The dreaded final exam. A week where many a college student finds themselves crying out in anguish and driving themselves to nervous wrecks. We walk around with IVs hooked up to our arms filled with caffeine in the hopes of getting a few more hours of studying time. I have seen my class procrastinate and then regret every second they wasted. Finals week is an event that no one likes, but must deal with. The Art Book was just one piece of this event.
The Art Book was fun to make, in the beginning. All we had to do was produce two images relating to the elements and principles of design, and the gestalt principles. These drawings could be crafted in any shape or form, using any type of medium. They could be drawn out with charcoal or graphite, or they could even be done on Photoshop and other adobe programs we had learned how to use. Not all of the works had to be new creations, we could implement previous assignments from all of the classes in order to create this portfolio-like book. The later part of this assignment however, was the tricky part.
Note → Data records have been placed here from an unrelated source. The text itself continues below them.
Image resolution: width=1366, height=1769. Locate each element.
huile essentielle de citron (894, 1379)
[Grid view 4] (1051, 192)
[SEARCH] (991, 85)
My classmates and I had a wide selection of different paths to follow for this assignment. We could choose different styles to showcase our printed images. There was the japanese binding, a traditional book style where it required us to bind the covers and the pages ourselves. The box style, where we could make a decorative box to hold our images. The accordion book, this design was based on a project we did earlier in the year. There was also a pouch-like style that a few of the students used, they would literally make a wallet or a satchel like case to store their collective images. I chose to do the harder one, the japanese binding.
While the beginning stages of this specific style was easy. Printing and cutting the pictures to the appropriate size was simple due to the pre-set measurement examples we could follow. The fabrication stage was a lot harder than I anticipated. Getting the cardboard binding to line up right with the paper I had cut out to cover it was infuriating. Every slight dab of glue would create a mess, and the stick glue would either dry too quickly to stick or it would run out in a blink of an eye. Drilling the holes through the cardboard and the paper used to mount my pictures proved troublesome when there was no appropriate drill bit. The power drill only had a Phillips head bit to work with instead of a legitimate drill head to work with. However, even with the difficulties that came along during the excruciating process of fabrication, I pulled together what I had learned throughout the semester and finished my art book.
This art book was made to be a portfolio of what we have learned throughout the year. It displays our creativity and our ability as artists to convey and our individuality through the elements and principles of design and the gestalt principles. I have learned a lot over the course of this semester as a Digital Media and Animation student here at Alfred State. I hope to learn just as much or even more in the coming semester and the years that follow.